ACTIVITY —
All lines in the material containing the word "header" need to be copied.

DATASET EXCERPTS —
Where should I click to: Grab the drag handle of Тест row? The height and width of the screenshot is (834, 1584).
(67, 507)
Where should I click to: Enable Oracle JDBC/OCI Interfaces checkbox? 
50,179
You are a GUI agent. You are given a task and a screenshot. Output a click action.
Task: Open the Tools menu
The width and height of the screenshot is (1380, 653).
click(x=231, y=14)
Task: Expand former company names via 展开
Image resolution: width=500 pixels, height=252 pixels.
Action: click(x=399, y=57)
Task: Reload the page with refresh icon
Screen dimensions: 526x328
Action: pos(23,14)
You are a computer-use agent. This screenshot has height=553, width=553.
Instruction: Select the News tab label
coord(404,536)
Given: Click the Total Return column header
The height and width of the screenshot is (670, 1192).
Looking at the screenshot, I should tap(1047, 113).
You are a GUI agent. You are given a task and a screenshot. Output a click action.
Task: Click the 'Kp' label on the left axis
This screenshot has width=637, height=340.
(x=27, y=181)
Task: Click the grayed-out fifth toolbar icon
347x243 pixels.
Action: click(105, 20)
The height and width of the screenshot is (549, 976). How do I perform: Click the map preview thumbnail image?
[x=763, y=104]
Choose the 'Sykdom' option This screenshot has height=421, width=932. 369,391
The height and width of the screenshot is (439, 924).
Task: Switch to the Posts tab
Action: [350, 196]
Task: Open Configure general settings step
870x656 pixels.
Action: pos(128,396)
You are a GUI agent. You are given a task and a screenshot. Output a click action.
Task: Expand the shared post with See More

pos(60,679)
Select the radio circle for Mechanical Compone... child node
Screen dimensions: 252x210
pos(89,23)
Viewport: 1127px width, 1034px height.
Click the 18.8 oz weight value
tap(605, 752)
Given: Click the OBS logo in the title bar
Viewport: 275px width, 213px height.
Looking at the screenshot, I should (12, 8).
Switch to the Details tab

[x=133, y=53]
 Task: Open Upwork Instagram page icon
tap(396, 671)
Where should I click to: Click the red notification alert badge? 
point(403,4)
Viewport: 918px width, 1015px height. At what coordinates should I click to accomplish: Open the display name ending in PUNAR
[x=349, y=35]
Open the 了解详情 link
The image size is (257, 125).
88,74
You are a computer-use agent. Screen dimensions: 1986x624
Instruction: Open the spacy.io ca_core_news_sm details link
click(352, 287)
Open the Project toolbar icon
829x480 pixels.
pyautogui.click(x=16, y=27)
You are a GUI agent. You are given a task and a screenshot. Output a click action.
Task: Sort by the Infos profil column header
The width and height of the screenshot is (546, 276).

EXPECTED OUTPUT —
Given: Click the Total Return column header
Task: Sort by the Infos profil column header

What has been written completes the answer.